**Working data:**
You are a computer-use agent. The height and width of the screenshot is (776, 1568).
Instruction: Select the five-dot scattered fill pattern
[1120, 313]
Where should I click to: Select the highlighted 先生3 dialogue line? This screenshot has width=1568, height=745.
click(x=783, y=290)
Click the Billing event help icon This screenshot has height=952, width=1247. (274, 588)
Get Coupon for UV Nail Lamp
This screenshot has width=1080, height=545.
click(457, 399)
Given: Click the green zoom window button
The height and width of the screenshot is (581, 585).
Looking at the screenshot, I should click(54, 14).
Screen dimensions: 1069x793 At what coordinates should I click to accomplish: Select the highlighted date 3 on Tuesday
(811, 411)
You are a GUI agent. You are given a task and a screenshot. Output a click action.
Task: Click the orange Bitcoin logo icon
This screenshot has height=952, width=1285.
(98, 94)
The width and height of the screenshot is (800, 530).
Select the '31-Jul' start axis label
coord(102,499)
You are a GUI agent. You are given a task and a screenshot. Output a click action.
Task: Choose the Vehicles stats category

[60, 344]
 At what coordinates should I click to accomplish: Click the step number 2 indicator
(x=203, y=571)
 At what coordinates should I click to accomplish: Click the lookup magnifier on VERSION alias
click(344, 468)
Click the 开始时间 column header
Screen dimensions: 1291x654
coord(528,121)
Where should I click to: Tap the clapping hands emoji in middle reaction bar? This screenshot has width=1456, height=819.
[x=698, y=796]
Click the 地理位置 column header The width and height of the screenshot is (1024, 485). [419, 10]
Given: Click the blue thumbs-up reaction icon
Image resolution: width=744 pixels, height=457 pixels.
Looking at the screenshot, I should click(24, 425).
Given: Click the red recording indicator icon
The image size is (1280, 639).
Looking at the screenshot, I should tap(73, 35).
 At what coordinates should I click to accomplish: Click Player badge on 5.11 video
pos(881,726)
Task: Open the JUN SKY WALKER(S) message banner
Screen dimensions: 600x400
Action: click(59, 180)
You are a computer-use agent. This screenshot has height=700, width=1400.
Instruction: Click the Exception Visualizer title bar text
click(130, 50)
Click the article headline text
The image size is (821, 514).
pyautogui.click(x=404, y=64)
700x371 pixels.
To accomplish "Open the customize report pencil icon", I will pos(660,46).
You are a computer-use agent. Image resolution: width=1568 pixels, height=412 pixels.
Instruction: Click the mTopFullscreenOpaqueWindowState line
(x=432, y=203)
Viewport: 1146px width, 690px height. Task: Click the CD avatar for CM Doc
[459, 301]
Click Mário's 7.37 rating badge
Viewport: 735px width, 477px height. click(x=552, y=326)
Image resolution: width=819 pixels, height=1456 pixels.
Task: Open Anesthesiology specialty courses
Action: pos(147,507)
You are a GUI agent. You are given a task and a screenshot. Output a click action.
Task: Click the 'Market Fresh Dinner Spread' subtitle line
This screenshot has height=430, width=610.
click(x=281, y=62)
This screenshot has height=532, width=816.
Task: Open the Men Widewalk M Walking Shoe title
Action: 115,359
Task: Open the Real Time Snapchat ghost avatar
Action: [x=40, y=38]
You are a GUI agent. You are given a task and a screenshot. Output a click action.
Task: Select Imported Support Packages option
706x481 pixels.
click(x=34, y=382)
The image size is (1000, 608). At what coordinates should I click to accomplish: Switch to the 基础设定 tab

**Instructions to follow:** In the listing above, find the line containing "Select the '31-Jul' start axis label" and the line containing "Given: Click the blue thumbs-up reaction icon". Output them and every line between, exactly, and nothing else.

**Response to the exercise:**
Select the '31-Jul' start axis label
coord(102,499)
You are a GUI agent. You are given a task and a screenshot. Output a click action.
Task: Choose the Vehicles stats category

[60, 344]
 At what coordinates should I click to accomplish: Click the step number 2 indicator
(x=203, y=571)
 At what coordinates should I click to accomplish: Click the lookup magnifier on VERSION alias
click(344, 468)
Click the 开始时间 column header
Screen dimensions: 1291x654
coord(528,121)
Where should I click to: Tap the clapping hands emoji in middle reaction bar? This screenshot has width=1456, height=819.
[x=698, y=796]
Click the 地理位置 column header The width and height of the screenshot is (1024, 485). [419, 10]
Given: Click the blue thumbs-up reaction icon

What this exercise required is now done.